- Catcher
- Born: April 18, 1969 (age 57) Santo Domingo, Dominican Republic
- Batted: RightThrew: Right

MLB debut
- May 2, 1995, for the Pittsburgh Pirates

Last MLB appearance
- September 27, 1997, for the Anaheim Angels

MLB statistics
- Batting average: .253
- Home runs: 3
- Runs batted in: 15
- Stats at Baseball Reference

Teams
- Pittsburgh Pirates (1995–1996); Anaheim Angels (1997);

= Angelo Encarnación =

Dominican baseball player (born 1969)

Eleutero Benjamin "Angelo" Encarnación (born April 18, 1969) is a Dominican former professional baseball catcher.

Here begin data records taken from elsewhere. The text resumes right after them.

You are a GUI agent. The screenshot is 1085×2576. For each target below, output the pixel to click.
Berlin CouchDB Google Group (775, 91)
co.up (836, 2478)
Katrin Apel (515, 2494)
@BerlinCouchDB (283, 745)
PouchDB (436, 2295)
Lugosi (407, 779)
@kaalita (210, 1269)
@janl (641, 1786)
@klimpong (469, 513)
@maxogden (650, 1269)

He previously in Major League Baseball (MLB) for the Pittsburgh Pirates and Anaheim Angels.

==Career==
During a game against the Los Angeles Dodgers on August 12, 1995, Encarnacion made an unusual mistake that ultimately cost the Pirates the game. Encarnacion entered the game in the top of the eleventh inning with the score tied at 10–10, as a pinch runner for the Pirates' starting catcher, Mark Parent. The Pirates failed to score, and Encarnacion remained in the game as the catcher. Later that inning, with one out and Roberto Kelly on third base, Encarnacion casually scooped up a bouncing ball with his face mask. This was a violation of MLB's rarely invoked Rule 7.05 (d), which allows runners on base to advance under that circumstance, permitting Kelly to score the game-winning run uncontested.